In order to get smooth faces I needed to figure out a way to create what it’s called 3 point gradients. I took a look at the usual Flash 3D engines and what was my surprise when I found out that they tend to be limited to just 1 light (correct me if I’m wrong). This is probably because by supporting 1 light they just needed to create a light map per material. Something like this:

That’s indeed a fast approach, but it limits to just 1 light, and then you need to update the map if the ambient light changes or the color of the material… not really up my street.

The old way of doing this with OpenGL is by using Vertex Colors.

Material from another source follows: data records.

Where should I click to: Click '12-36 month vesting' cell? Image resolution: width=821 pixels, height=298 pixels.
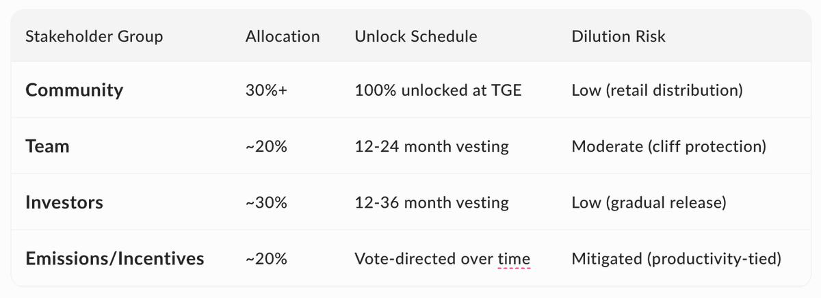[432, 202]
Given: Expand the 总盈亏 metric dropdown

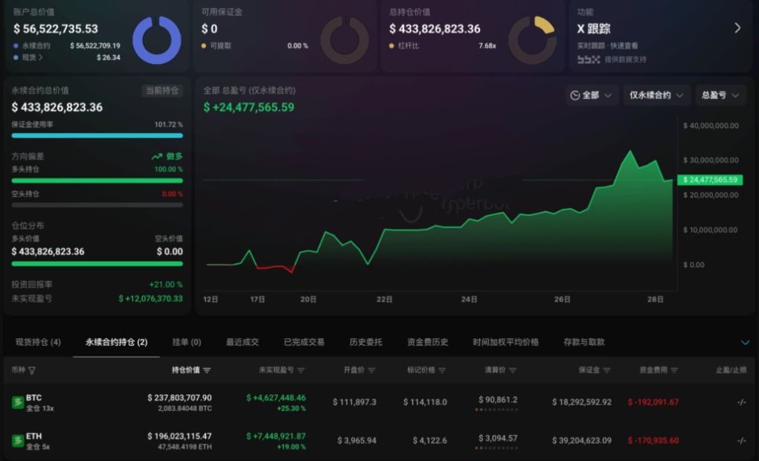Looking at the screenshot, I should click(x=720, y=95).
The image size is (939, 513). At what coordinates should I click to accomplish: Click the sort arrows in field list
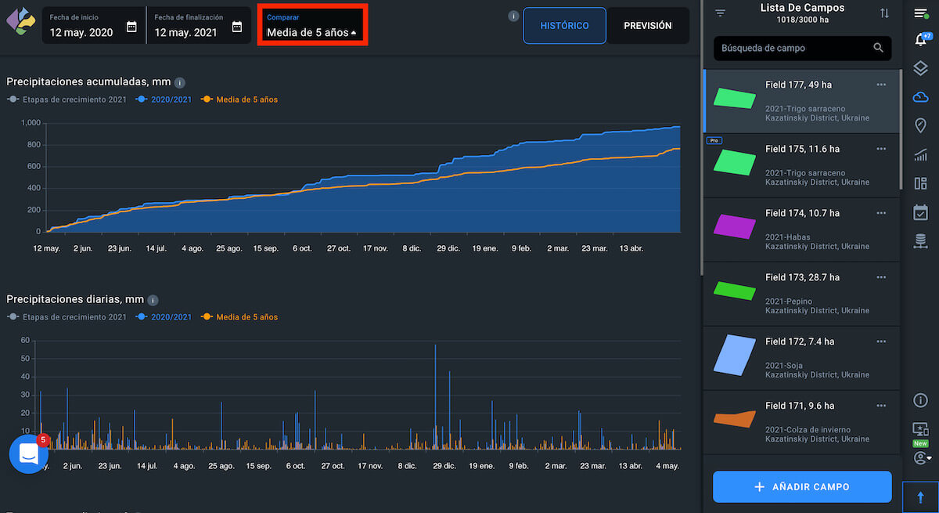pos(884,13)
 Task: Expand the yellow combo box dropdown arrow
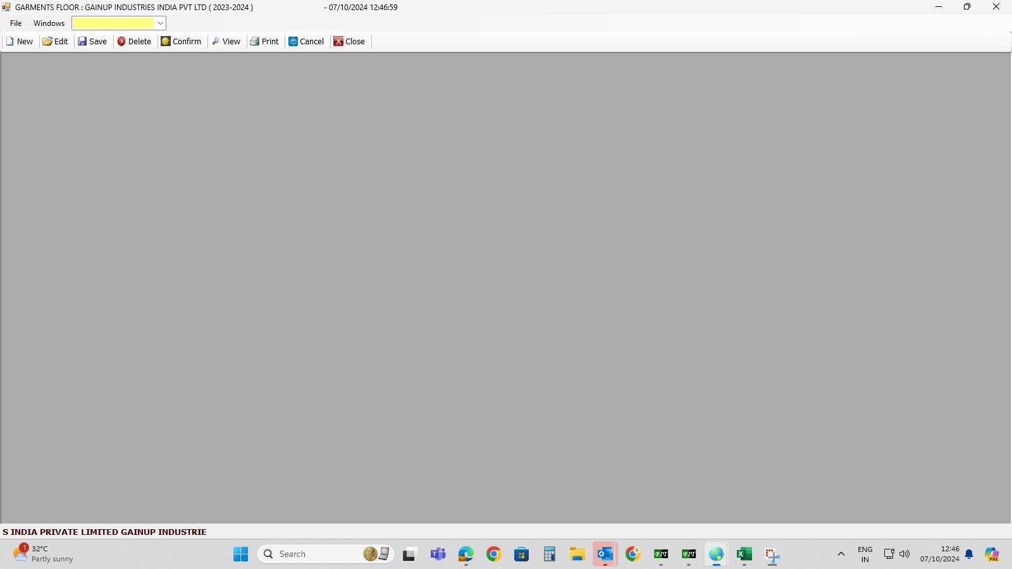pyautogui.click(x=161, y=23)
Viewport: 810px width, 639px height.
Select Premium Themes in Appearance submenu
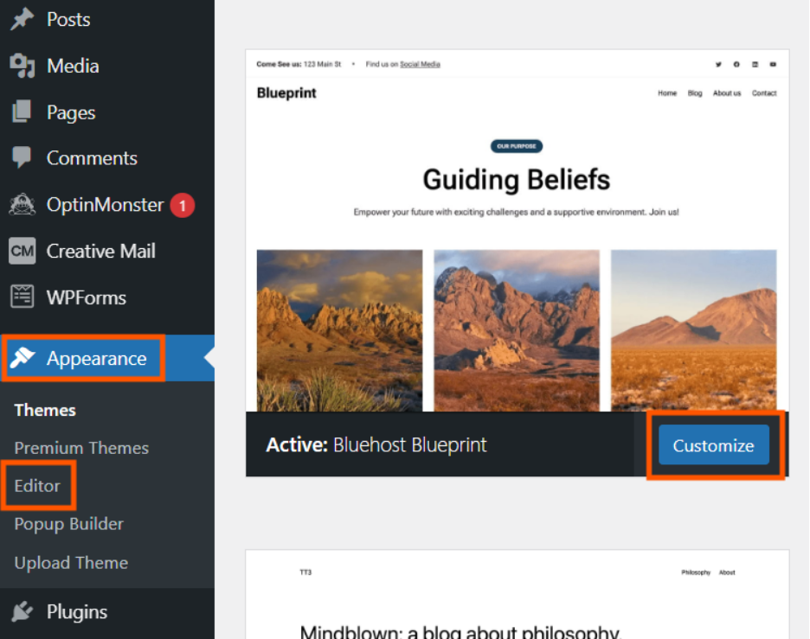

Basically, I was after this:

I wondered if there was a way to create this kind of gradient with the Canvas API. I googled a bit to see what people had come up with, but all the approaches seemed quite cpu intensive. Like this one from nicoptere.

Then a crazy idea pop into my mind. What about having a 2×2 image, and change the colors of each pixel depending of the vertex color and do that at render time per polygon? The browser will then stretch that image and create all the gradient in between those 3-4 pixels.

This is the 2×2 image:

Can’t you see it? Ok, this is the same image scaled to 256×256 with no filtering (using Gimp):

However, by default (whether you like it or not) the browsers filter scaled images. This is what you get within the browsers:

Each browser gets slightly different results but pretty much that’s what you get. This wasn’t exactly what I was after, there is too much color on the corners. However, by looking at all the results from all the browsers I realised that the center part of the image was the only part that was always similar.

Then I realised that that’s the actual gradient I was after!

Here it’s the code:

var QUALITY = 256;

var canvas_colors = document.createElement( 'canvas' );
canvas_colors.width = 2;
canvas_colors.height = 2;

var context_colors = canvas_colors.getContext( '2d' );
context_colors.fillStyle = 'rgba(0,0,0,1)';
context_colors.fillRect( 0, 0, 2, 2 );

var image_colors = context_colors.getImageData( 0, 0, 2, 2 );
var data = image_colors.data;

var canvas_render = document.createElement( 'canvas' );
canvas_render.width = QUALITY;
canvas_render.height = QUALITY;
document.body.appendChild( canvas_render );

var context_render = canvas_render.getContext( '2d' );
context_render.translate( - QUALITY / 2, - QUALITY / 2 );
context_render.scale( QUALITY, QUALITY );

data[ 0 ] = 255; // Top-left, red component
data[ 5 ] = 255; // Top-right, green component
data[ 10 ] = 255; // Bottom-left, blue component

context_colors.putImageData( image_colors, 0, 0 );
context_render.drawImage( canvas_colors, 0, 0 );

So it was just a matter of changing 3-4 pixels, scaling up and cropping and then use that as a texture for each polygon. Crazy? Yes. But it works! And fast enough! And what’s more, it’s not just limited to 3 points, but a 4th point comes for free (quads).

Here it’s an example of the first material I’ve applied the technique to (use arrow keys and ASWD to navigate).

At this point I was surprised that I didn’t see this before. And that I hadn’t seen this being done in any of the usual 3d engines. I did another search and I found this snippet from Pixelero that uses the same concept. Good to know I’m not the only one with crazy ideas! 🙂

Thanks to this, now I’m able to do smooth materials (gouraud, phong) that support multiple lights, fog, even SAAO 🙂 We just need the browsers to become faster (which they seem to be on it already).

Of course, if your browser supports WebGL you should be using that instead, but if it doesn’t, at least you’ll have something better than a text message.